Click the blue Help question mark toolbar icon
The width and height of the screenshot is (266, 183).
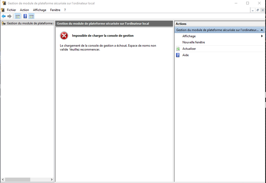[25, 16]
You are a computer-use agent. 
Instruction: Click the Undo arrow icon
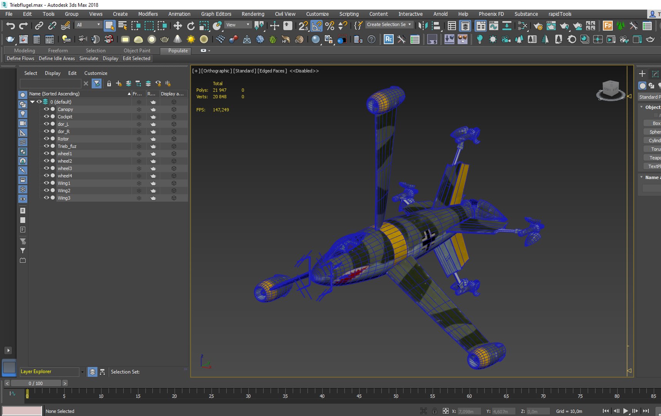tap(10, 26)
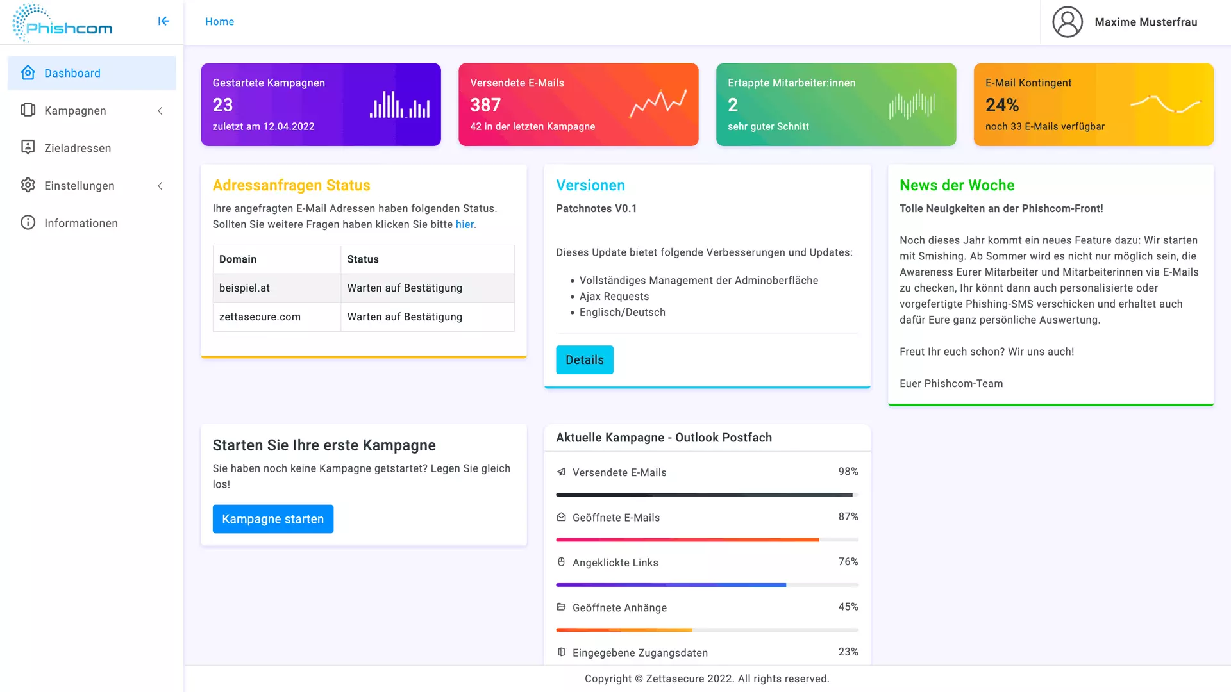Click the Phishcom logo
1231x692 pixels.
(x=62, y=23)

▸ **Set problem**:
Copy all of the material above word for word, leaving out the pictures.

▸ **Answer for the task**:
Click the blue Help question mark toolbar icon
The width and height of the screenshot is (266, 183).
[25, 16]
You are a computer-use agent. 
Instruction: Click the Undo arrow icon
tap(10, 26)
Click the Phishcom logo
1231x692 pixels.
(x=62, y=23)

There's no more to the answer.